▶ **Selected text**:
OCR API Endpoint Documentation | PixLab Developers Handbook

API Endpoint Access URL

https://api.pixlab.io/ocr

Description

OCR API: Extract text from images or video frames with high accuracy. Supports multiple languages and offers specialized endpoints for document scanning and PDF conversion. Given an input image or video frame with human readable characters. Detect input language & extract text content from there. OCR stand for Optical Character Recognition and PixLab uses state-of-the-art processing algorithms so expect accurate results given a good quality image.
For a more specialized approach such as scanning government issued documents like passports or ID cards, the /docscan endpoint do perform such a task. If you are dealing with PDF documents, you can convert them at first to raw images via the /pdftoimg endpoint.

▶ **Tasks for this exercise**:
**A.** Repeat the OCR API documentation between "https://api.pixlab.io/ocr" and "the /pdftoimg endpoint.", inclusive.
**B.** Using the OCR API documentation, decide whether each statement agrees with it. Answer yes or no for each, quoting the deciding words. (i) The OCR API can extract text from video frames. (ii) The /docscan endpoint converts PDF documents into raw images. (iii) OCR stands for Optical Character Recognition.
**C.** According to the OCR API documentation, what is the access URL of the OCR endpoint?
The lines that come after this point are from a different source.

▶ **Extracted data**:
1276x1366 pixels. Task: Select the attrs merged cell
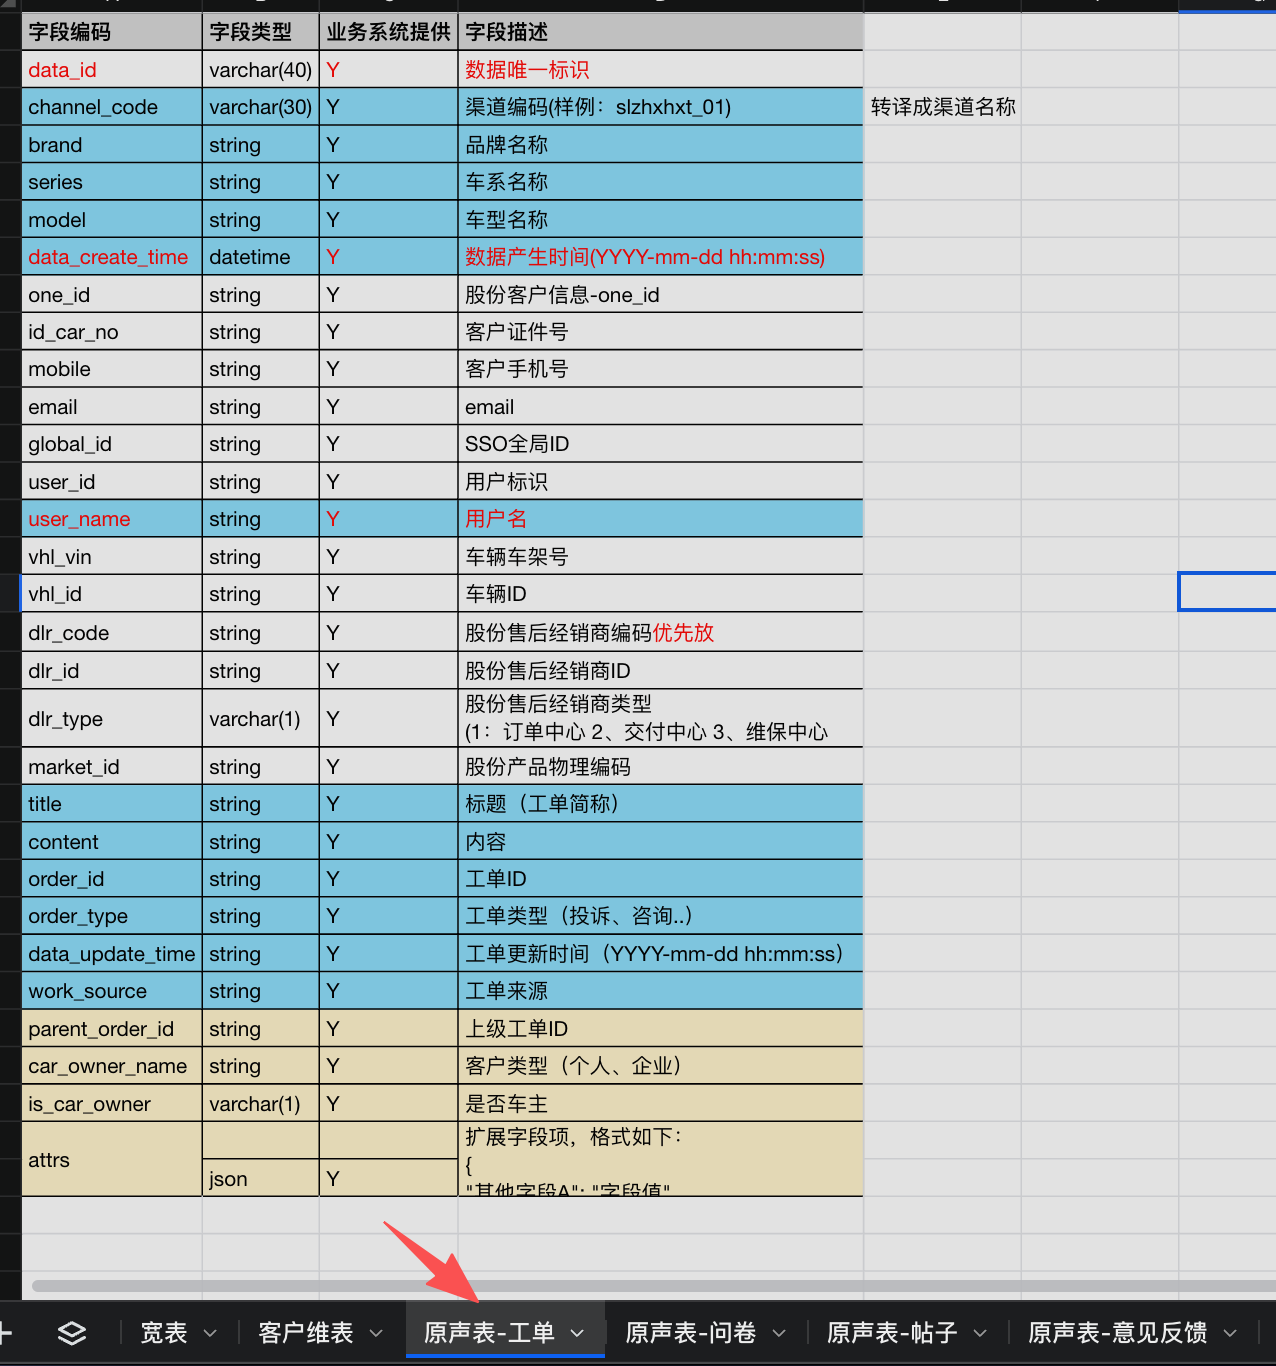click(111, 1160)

---

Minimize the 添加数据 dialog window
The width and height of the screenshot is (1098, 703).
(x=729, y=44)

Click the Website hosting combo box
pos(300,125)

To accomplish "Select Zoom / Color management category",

==

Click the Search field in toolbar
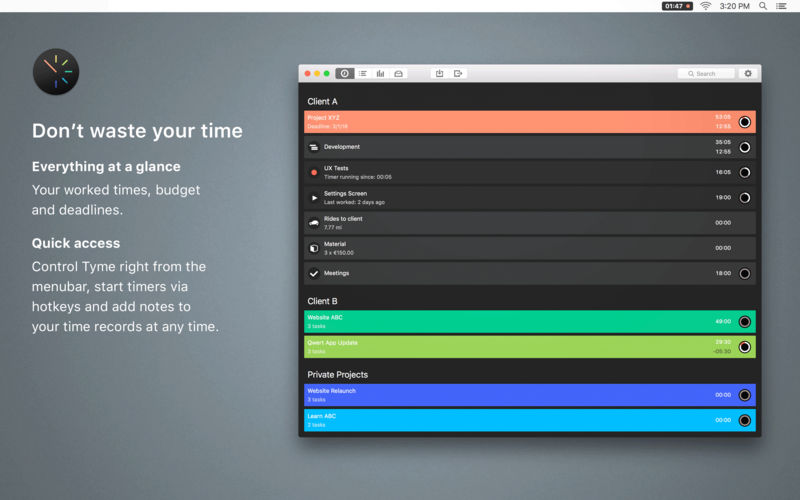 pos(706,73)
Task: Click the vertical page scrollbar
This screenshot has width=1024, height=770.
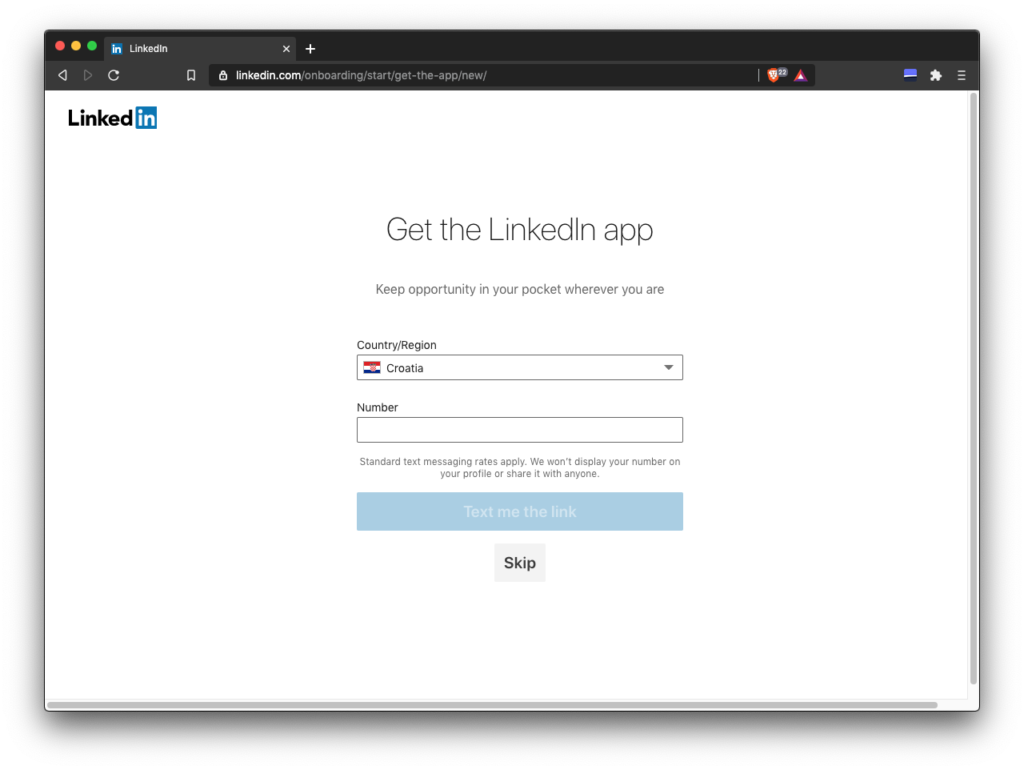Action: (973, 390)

▶ **Worked solutions**:
**A.**
https://api.pixlab.io/ocr

Description

OCR API: Extract text from images or video frames with high accuracy. Supports multiple languages and offers specialized endpoints for document scanning and PDF conversion. Given an input image or video frame with human readable characters. Detect input language & extract text content from there. OCR stand for Optical Character Recognition and PixLab uses state-of-the-art processing algorithms so expect accurate results given a good quality image.
For a more specialized approach such as scanning government issued documents like passports or ID cards, the /docscan endpoint do perform such a task. If you are dealing with PDF documents, you can convert them at first to raw images via the /pdftoimg endpoint.

**B.**
(i) Yes: "Extract text from images or video frames with high accuracy."
(ii) No: "If you are dealing with PDF documents, you can convert them at first to raw images via the /pdftoimg endpoint."
(iii) Yes: "OCR stand for Optical Character Recognition"

**C.** https://api.pixlab.io/ocr